Pada tanggal 27 Agustus 2021, Sekolah Budi Utama Yogyakarta mulai mempersiapkan perangkat-perangkat yang dibutuhkan untuk memulai metode pembelajaran hybrid learning. Simulasi ini diadakan di Gedung SD Budi Utama dan melibatkan Kepala Sekolah serta beberapa guru baik yang yang berada di sekolah maupun di rumah (work from home).

Hybrid learning merupakan metode yang paling tepat untuk digunakan selama masa pandemi COVID - 19 masih berlangsung. Beberapa dari kita mungkin masih belum terlalu familiar dengan istilah hybrid learning. Hybrid learning merupakan metode pembelajaran yang menggabungkan berbagai pendekatan yaitu pembelajaran tatap muka, online, dan berbasis komputer.

Untuk mengobati rasa rindu kembali bersekolah seperti biasa, metode ini sangatlah efektif. Berdasarkan Keputusan Bersama Menteri Pendidikan dan Kebudayaan, Menteri Agama, Menteri Kesehatan dan Menteri Dalam Negeri, surat keputusan bersama tersebut tertuang di dalam surat Nomor 03/KB/2021, Nomor 384 Tahun 2021, Nomor HK.01.08/MENKES/4242/2021, Nomor 440-717 Tahun 2021 tentang Panduan Penyelenggaraan Pembelajaran di Masa Pandemi Corona Virus Disease 2019 (COVID - 19), bahwa sekolah baru dapat melaksanakan tatap muka dengan kapasitas kuota 50 persen dari kapasitas kelas.

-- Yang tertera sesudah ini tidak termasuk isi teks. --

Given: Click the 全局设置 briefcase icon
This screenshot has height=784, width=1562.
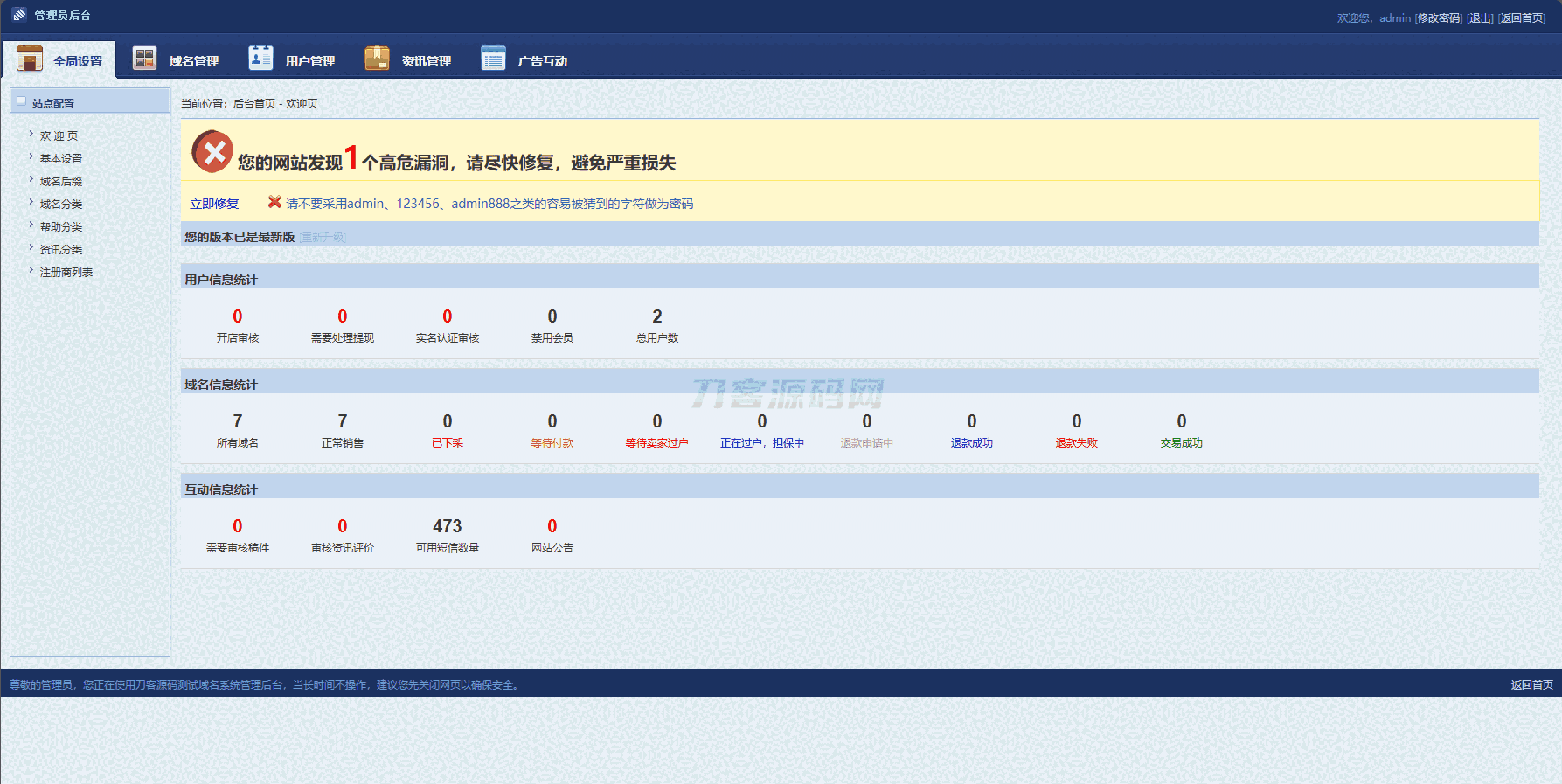Looking at the screenshot, I should (30, 59).
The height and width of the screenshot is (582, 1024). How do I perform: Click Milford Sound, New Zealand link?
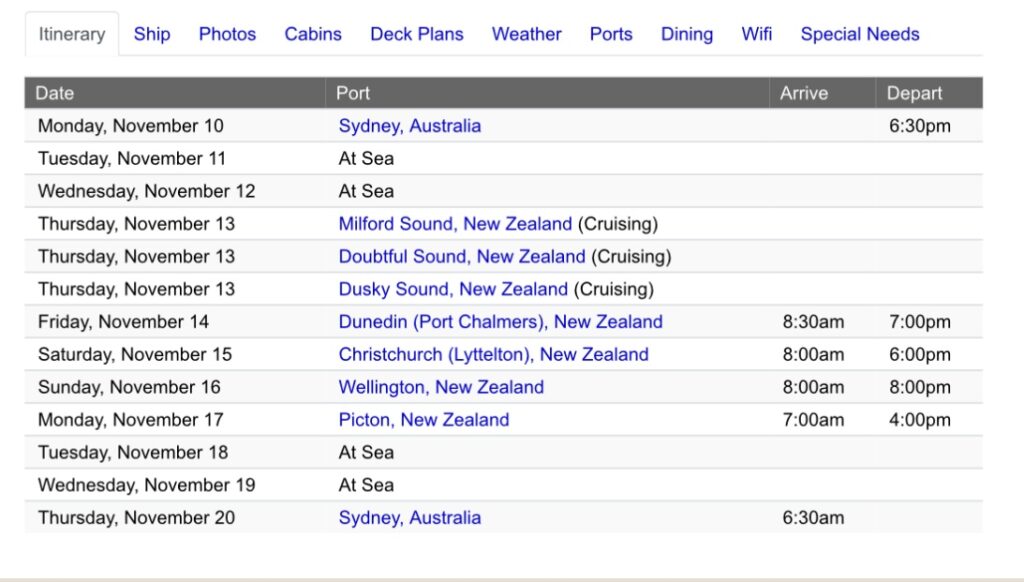(455, 224)
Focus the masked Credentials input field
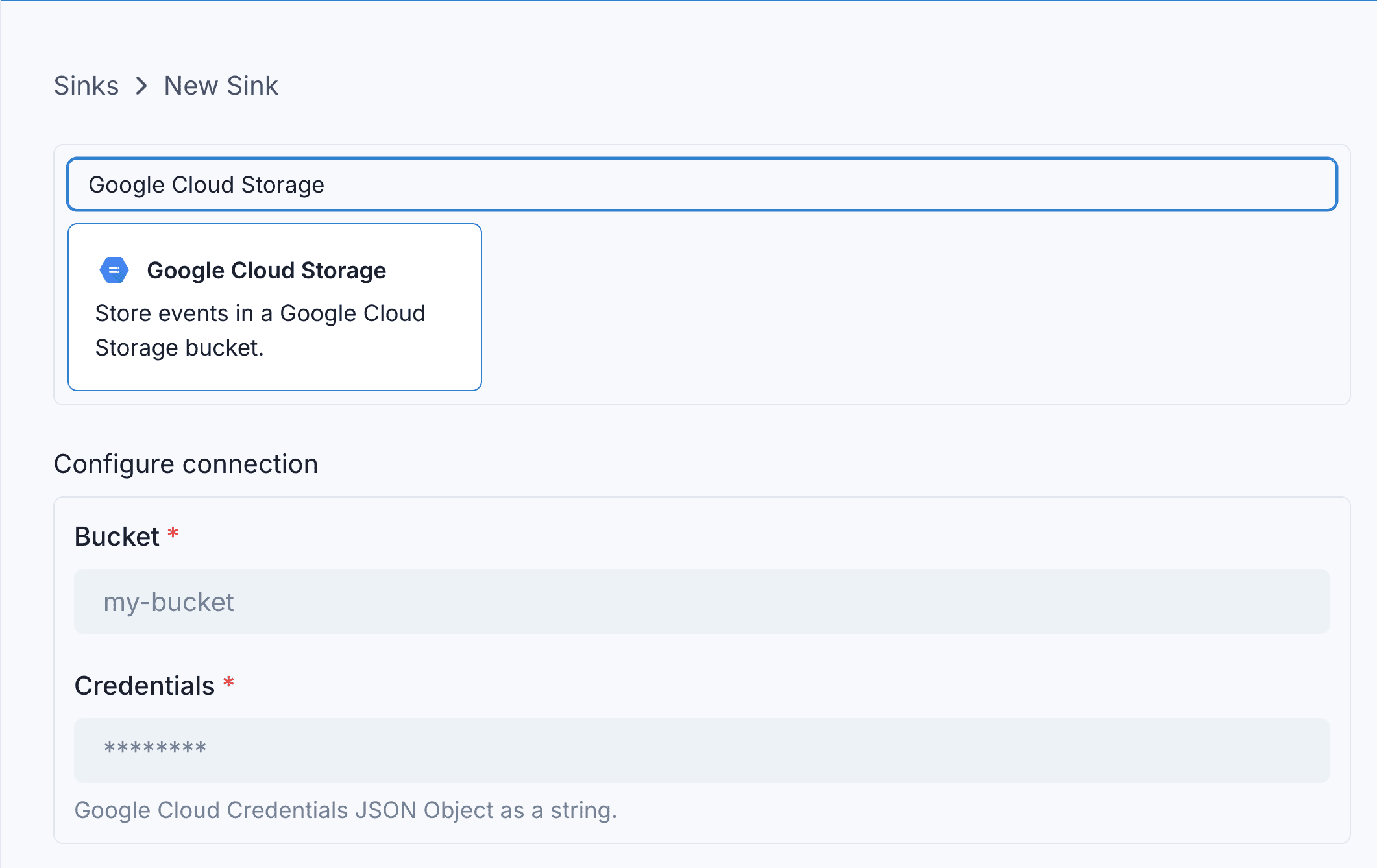This screenshot has height=868, width=1377. [701, 750]
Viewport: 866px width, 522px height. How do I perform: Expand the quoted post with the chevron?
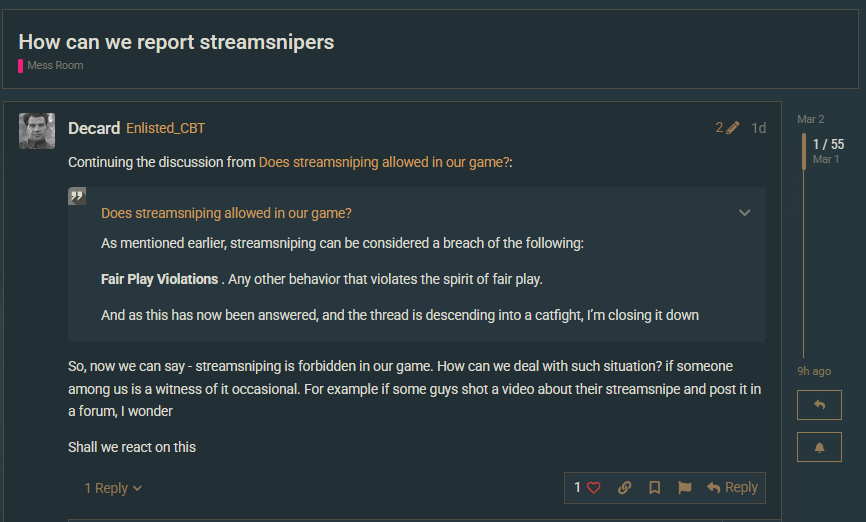[744, 212]
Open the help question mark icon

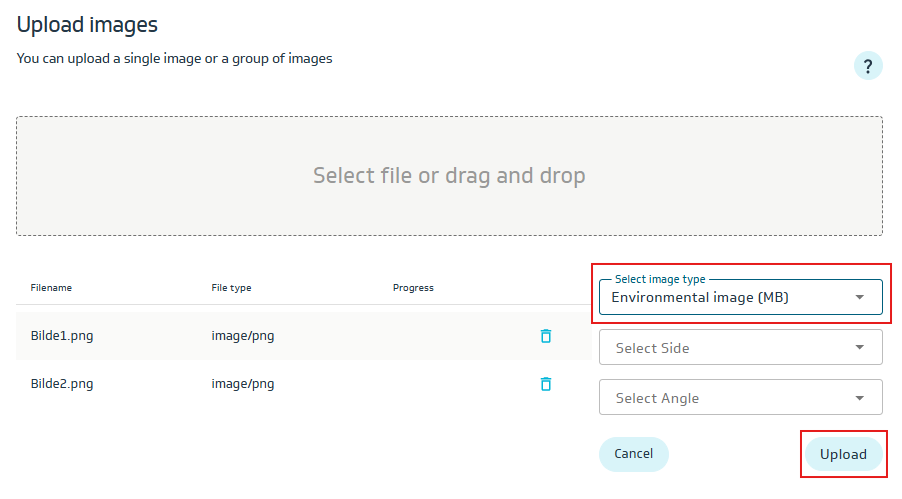pyautogui.click(x=868, y=67)
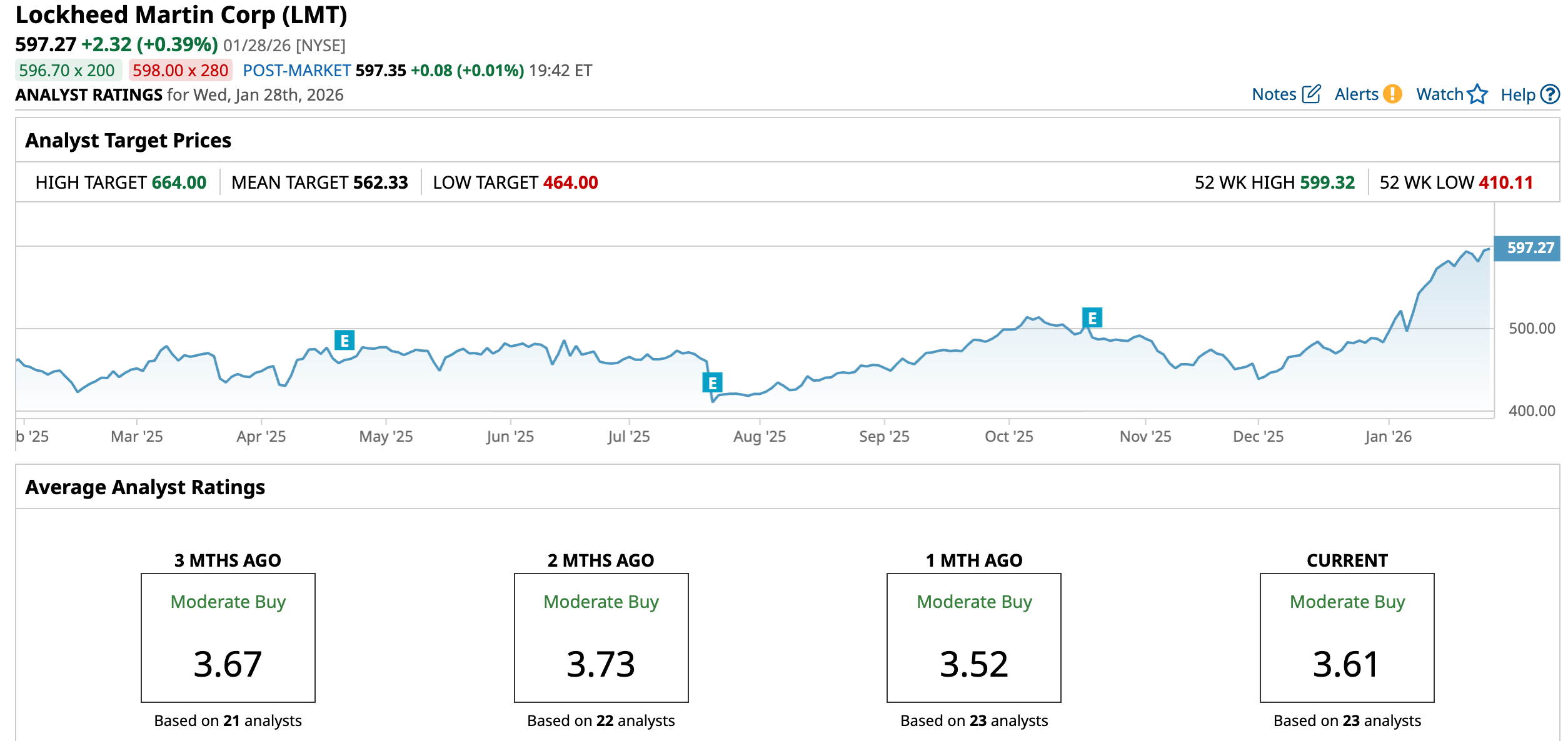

Jika terdapat 24 siswa dalam satu kelas, maka 12 siswa mengikuti pembelajaran tatap muka di sekolah sementara 12 siswa lainnya diwajibkan melakukan pembelajaran dari rumah. Namun, siswa yang berada di rumah dapat mengikuti pelajaran secara virtual bersama dengan siswa yang belajar di sekolah. 

Sekolah Budi Utama diharapkan menjadi pioneer dalam merealisasikan metode hybrid learning ini, dengan harapan agar proses kegiatan belajar mengajar selama pandemi dapat berlangsung dengan jauh lebih baik dan mengobati kerinduan anak-anak untuk belajar di sekolah seperti biasa.